# [Exercise]
Locate every line in the items below that contains the word "star" and copy each of those lines.

# [Click-target data]
+--
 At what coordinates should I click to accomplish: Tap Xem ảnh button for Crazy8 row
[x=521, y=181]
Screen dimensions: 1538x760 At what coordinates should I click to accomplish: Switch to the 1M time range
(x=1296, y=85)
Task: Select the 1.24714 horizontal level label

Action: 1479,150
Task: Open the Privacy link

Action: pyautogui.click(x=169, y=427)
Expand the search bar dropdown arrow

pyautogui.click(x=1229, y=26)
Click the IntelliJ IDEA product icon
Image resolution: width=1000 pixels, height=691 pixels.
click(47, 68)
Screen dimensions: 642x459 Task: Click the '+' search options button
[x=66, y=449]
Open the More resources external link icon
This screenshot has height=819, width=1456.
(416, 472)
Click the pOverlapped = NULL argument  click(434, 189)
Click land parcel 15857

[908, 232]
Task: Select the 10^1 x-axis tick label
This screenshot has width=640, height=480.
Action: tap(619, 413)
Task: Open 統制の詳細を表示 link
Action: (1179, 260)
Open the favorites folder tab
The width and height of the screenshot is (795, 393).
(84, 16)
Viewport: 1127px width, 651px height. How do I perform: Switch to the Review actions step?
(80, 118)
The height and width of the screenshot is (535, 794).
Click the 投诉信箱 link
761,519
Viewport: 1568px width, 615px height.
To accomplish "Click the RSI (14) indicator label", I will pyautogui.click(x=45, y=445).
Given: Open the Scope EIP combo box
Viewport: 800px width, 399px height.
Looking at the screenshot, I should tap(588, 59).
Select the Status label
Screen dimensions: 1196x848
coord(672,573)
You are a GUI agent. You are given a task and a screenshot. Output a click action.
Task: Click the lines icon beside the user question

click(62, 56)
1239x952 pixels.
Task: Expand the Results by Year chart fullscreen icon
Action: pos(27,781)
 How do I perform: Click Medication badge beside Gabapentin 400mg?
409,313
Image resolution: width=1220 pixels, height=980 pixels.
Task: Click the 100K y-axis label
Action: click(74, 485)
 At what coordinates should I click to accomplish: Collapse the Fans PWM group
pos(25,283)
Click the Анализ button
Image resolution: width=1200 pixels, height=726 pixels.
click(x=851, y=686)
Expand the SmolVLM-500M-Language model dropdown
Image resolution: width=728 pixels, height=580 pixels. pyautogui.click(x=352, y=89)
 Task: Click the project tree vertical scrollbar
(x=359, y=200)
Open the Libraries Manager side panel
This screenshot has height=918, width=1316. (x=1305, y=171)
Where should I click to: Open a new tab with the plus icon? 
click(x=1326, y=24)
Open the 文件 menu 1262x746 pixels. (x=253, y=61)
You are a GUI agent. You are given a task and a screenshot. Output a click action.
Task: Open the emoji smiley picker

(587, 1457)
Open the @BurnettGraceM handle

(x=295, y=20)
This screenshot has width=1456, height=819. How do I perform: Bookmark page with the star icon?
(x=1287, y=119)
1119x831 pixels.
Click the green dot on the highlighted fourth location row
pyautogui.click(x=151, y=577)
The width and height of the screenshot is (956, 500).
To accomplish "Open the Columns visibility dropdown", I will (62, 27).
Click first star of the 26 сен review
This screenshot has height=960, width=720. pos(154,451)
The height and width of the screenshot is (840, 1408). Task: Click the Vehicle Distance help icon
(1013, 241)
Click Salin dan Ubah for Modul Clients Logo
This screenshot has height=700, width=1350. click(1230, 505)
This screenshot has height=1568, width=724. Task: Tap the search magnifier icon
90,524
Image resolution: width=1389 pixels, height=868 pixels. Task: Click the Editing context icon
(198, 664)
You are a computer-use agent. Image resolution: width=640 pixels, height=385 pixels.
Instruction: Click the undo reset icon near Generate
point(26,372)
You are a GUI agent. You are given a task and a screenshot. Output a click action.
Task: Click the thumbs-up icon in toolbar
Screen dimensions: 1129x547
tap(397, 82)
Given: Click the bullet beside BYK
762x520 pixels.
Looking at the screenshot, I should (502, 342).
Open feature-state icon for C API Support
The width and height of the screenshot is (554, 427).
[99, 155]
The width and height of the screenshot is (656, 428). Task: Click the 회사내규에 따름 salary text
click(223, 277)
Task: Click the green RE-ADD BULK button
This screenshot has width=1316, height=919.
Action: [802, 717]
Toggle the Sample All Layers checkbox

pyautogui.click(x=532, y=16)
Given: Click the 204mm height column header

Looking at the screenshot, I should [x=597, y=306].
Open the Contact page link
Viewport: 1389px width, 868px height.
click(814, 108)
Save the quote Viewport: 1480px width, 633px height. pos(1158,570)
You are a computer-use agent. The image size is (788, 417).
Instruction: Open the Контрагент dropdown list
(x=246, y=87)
+--
# [Problem solution]
This screenshot has width=1456, height=819. How do I perform: Bookmark page with the star icon?
Click first star of the 26 сен review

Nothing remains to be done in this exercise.